Fine tuned model produces responses that make it seem like it hasn't been fine tuned at all

Recently I fine-tuned a model (gpt-3.5-turbo) with exactly 300 samples of training data, with very specific and repetitive patterns in it which, if trained properly, would produce the results I would like 100% of the time. In fact, I already trained a differrent custom model before with less samples of the same dataset (~200 samples) and that one works just how I want it to (aside from some weird occurrences, hence why I’m training a new model with more samples). I added the remaining 300 samples on the previous dataset later on. But the new custom model just produces very basic responses, ones that the regular gpt-3.5-turbo would clearly also produce.

It’s not returning any errors, and yes, I’m using the correct model ID in my API requests. It even does the exact same thing on Playground. Another weird thing is that the new model is also noticeably slower (I’m talking 15 to 30 seconds slower) than the old model. I really can’t wrap my head around why this is happening.

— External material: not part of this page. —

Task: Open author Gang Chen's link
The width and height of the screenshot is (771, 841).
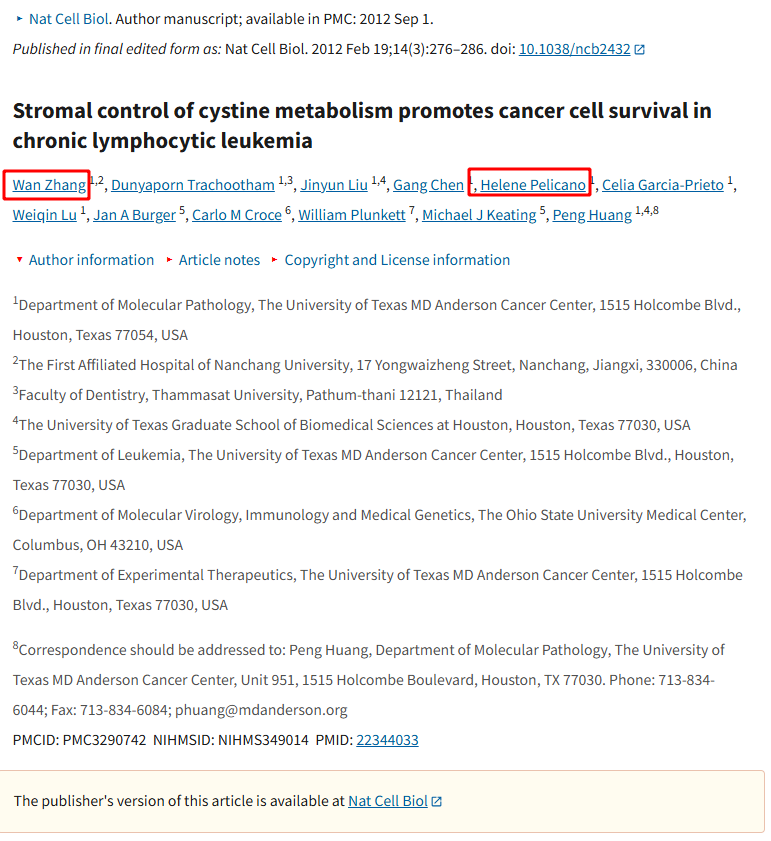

One theory I have is that I got rid of every system query in the sample data (to an empty string), since I thought it would save me tokens, and the system prompt wasn’t very significant other than “you are an AI assistant called …”. But that still wouldn’t explain the speed decrease.

That will do it.

The only thing you can do to utilize your fine-tuned model now is replicate the way you trained it, by also using a null system message in hopes of activating it the same way on completely matching inputs.